Source data:
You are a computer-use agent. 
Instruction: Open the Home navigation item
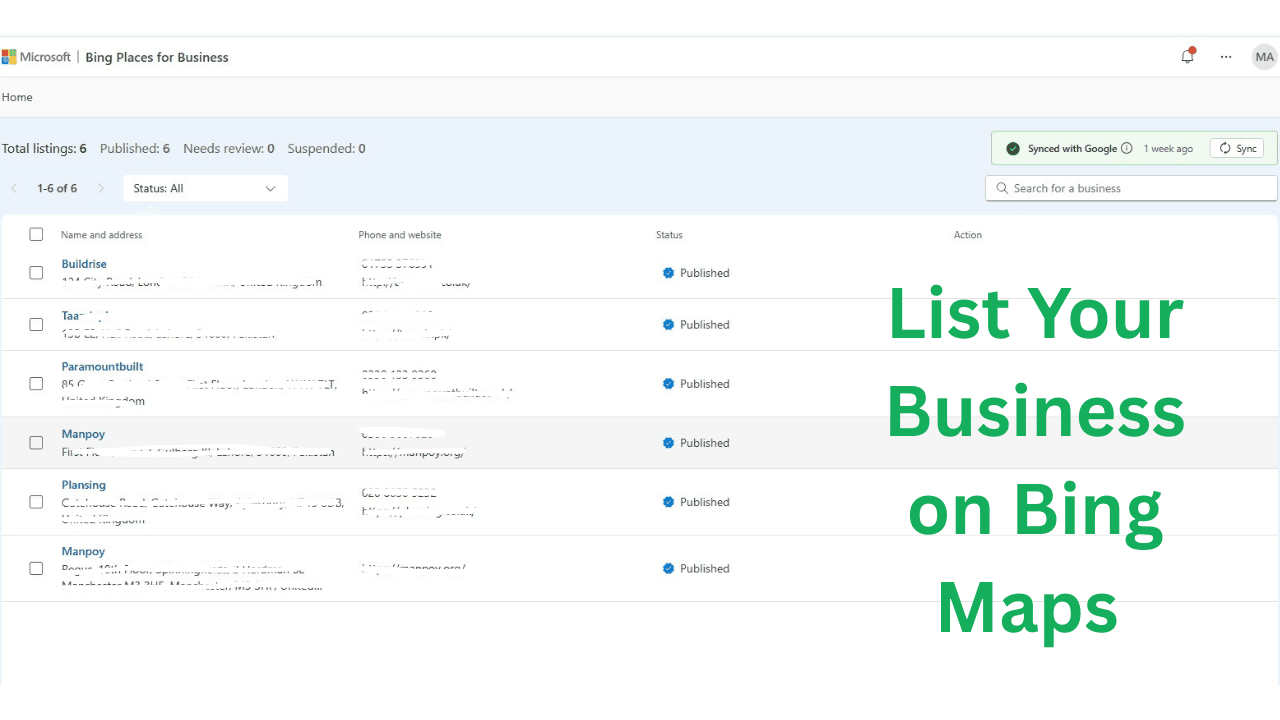[x=17, y=97]
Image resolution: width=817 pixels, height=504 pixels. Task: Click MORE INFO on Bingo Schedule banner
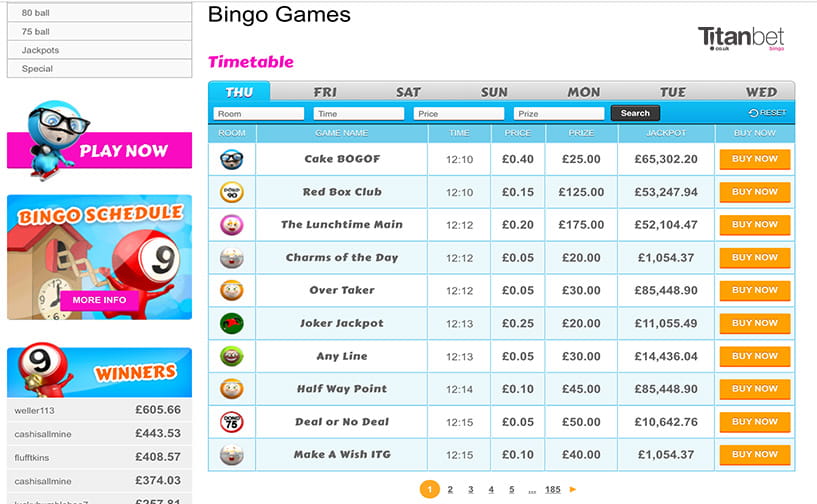pyautogui.click(x=99, y=300)
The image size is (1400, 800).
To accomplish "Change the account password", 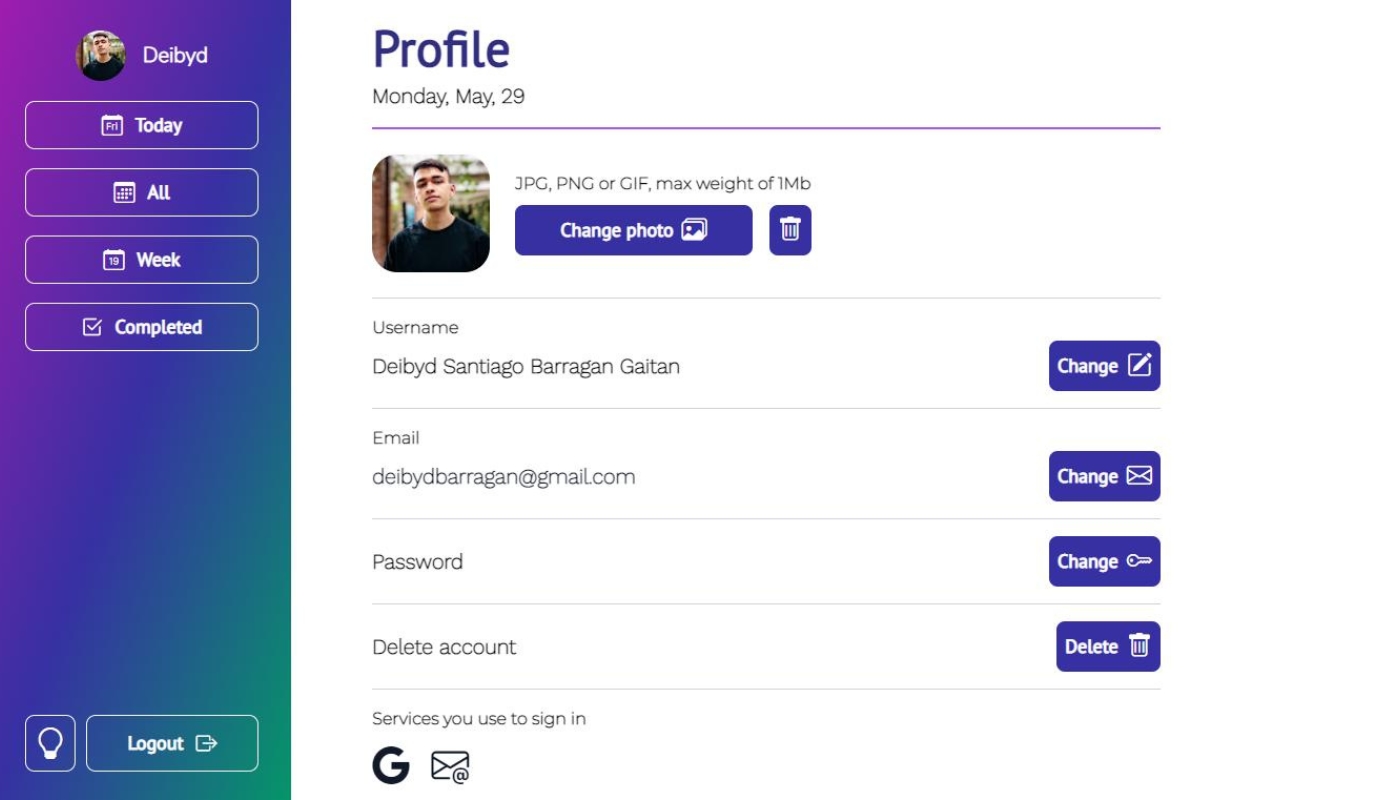I will click(x=1104, y=561).
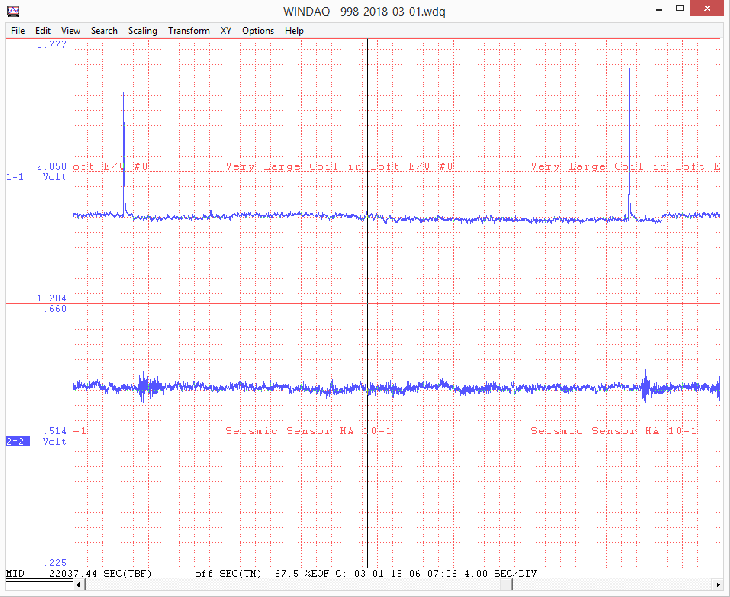
Task: Open the Search menu
Action: tap(104, 31)
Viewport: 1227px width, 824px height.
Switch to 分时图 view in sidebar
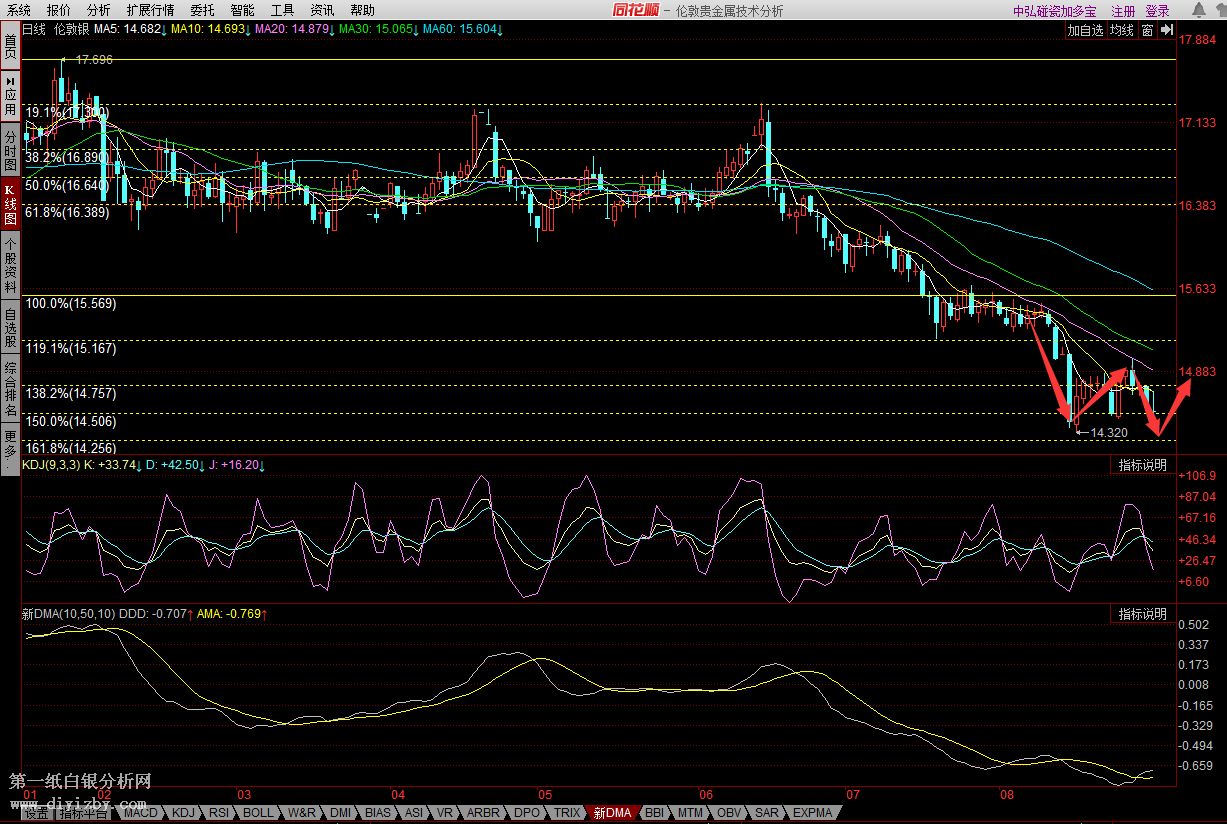10,149
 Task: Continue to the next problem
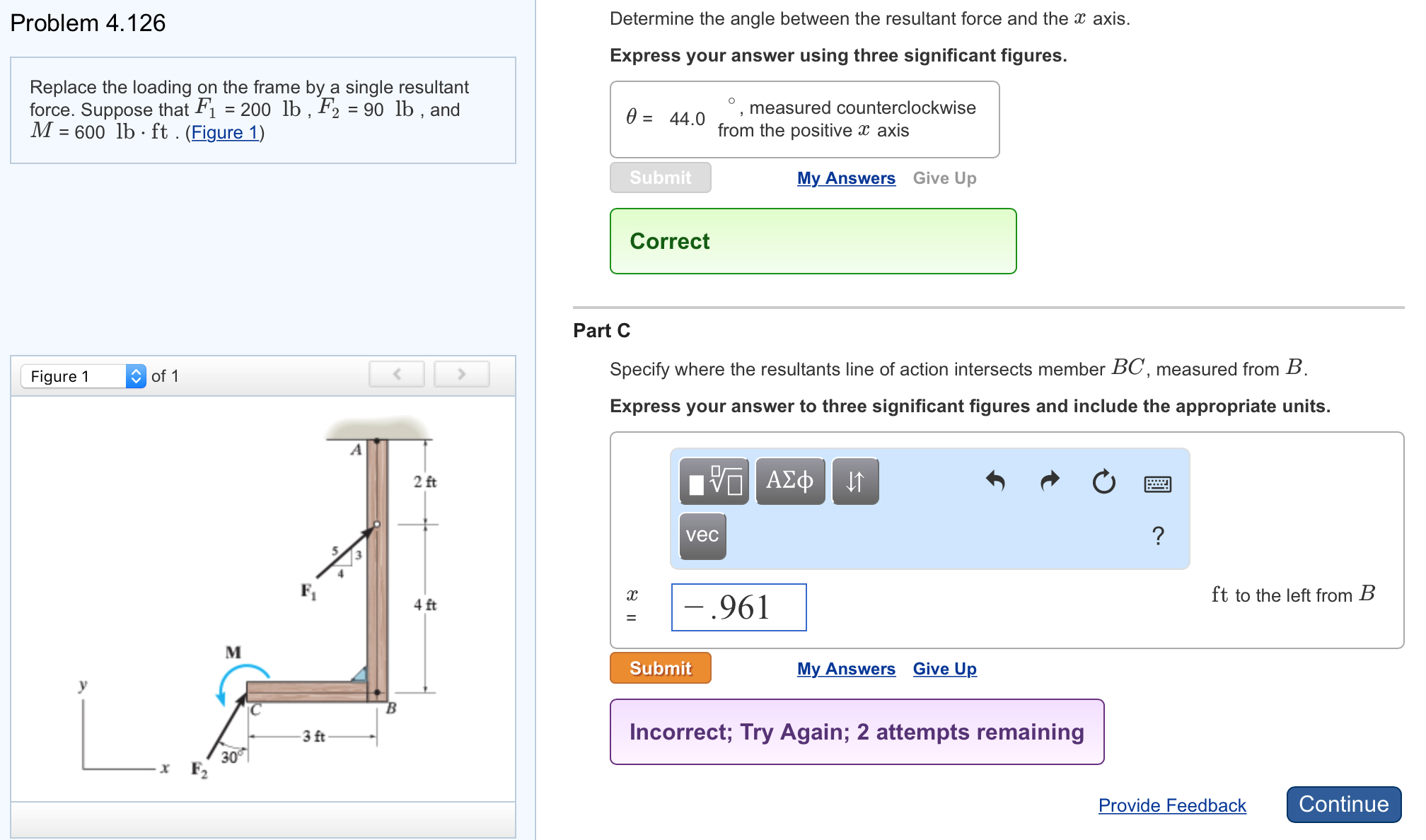1344,805
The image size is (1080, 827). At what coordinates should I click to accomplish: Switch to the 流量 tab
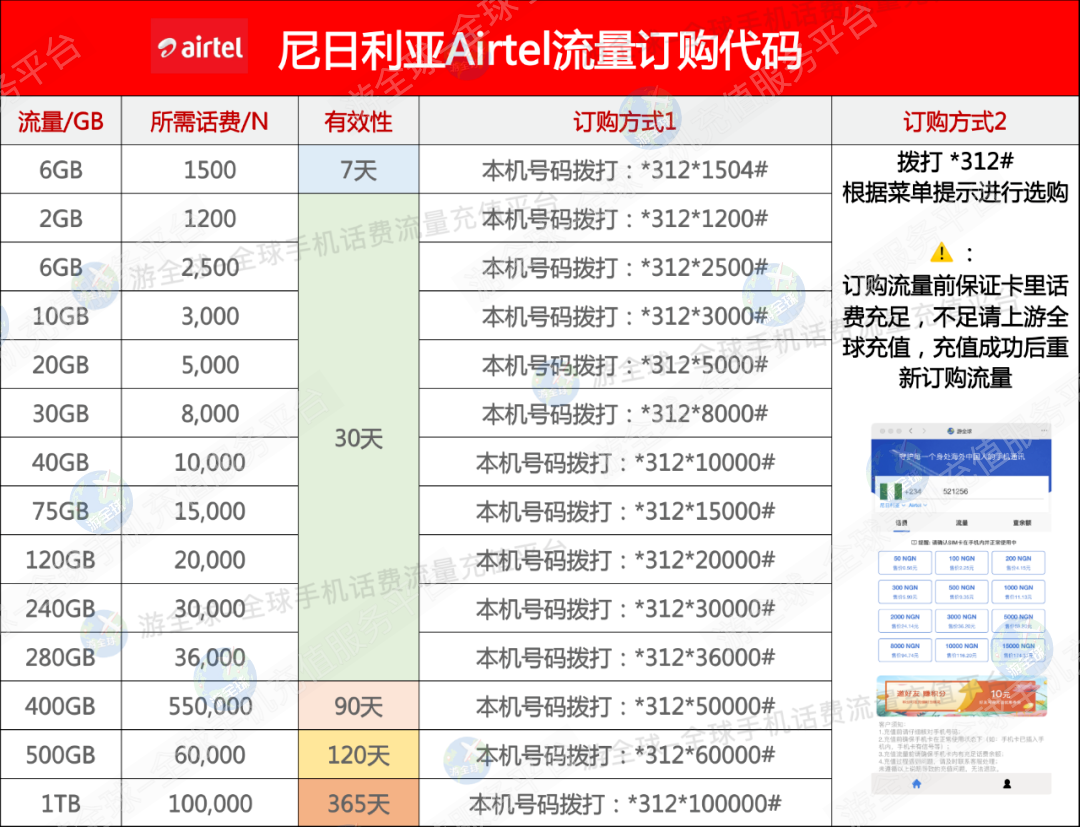[x=961, y=522]
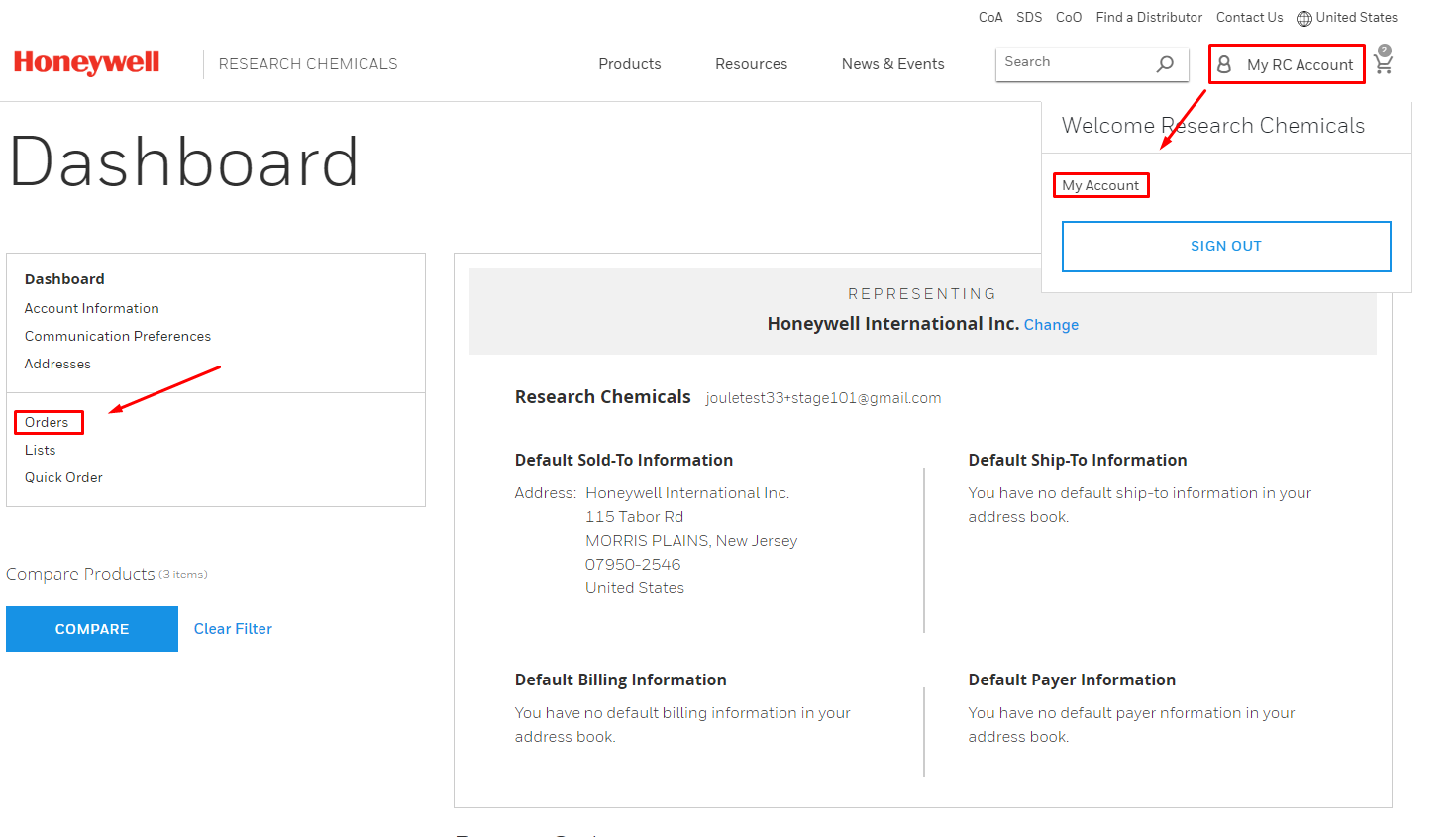Open Account Information in sidebar

pyautogui.click(x=91, y=308)
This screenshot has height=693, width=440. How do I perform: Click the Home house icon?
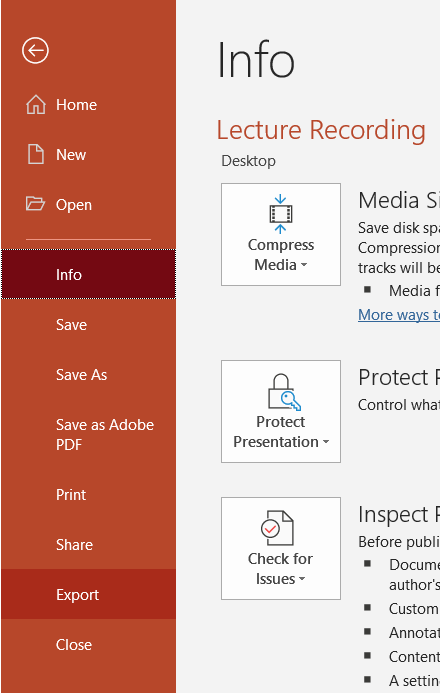(36, 105)
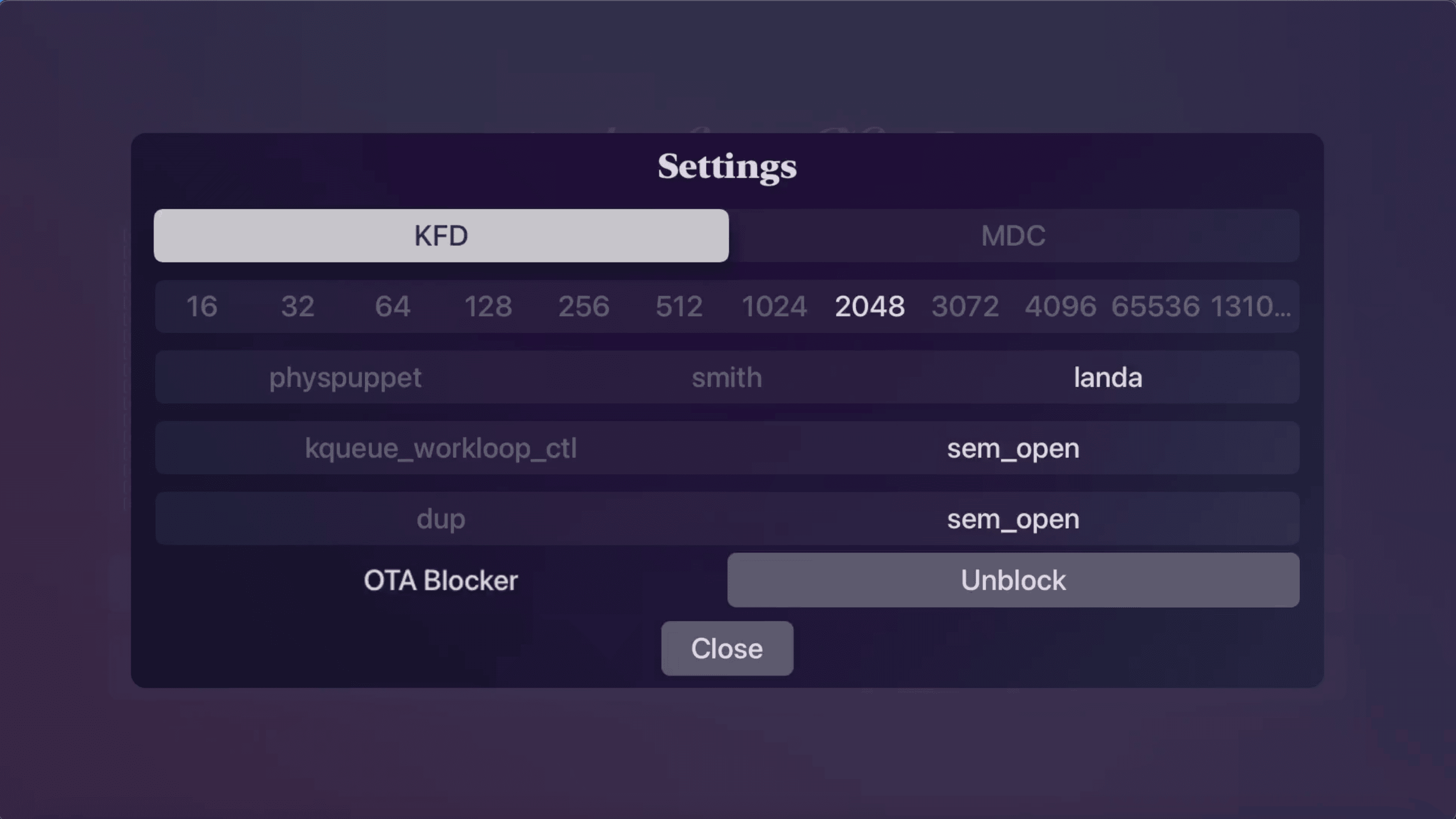Select the landa exploit method
1456x819 pixels.
pyautogui.click(x=1108, y=377)
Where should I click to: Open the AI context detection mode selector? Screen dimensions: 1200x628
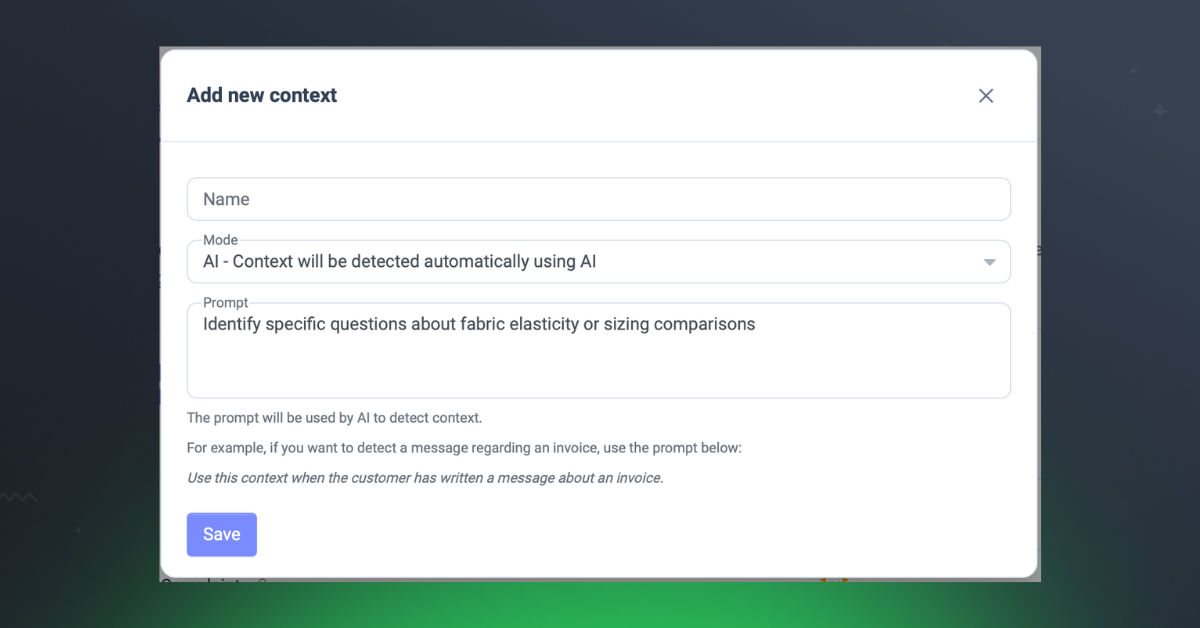[598, 262]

The problem: Set down exactly the lines of the entries above from the one holding "Where should I" through the last one, including both, with the pictures left out.

Answer area:
Where should I click to: Open the AI context detection mode selector? Screen dimensions: 1200x628
[598, 262]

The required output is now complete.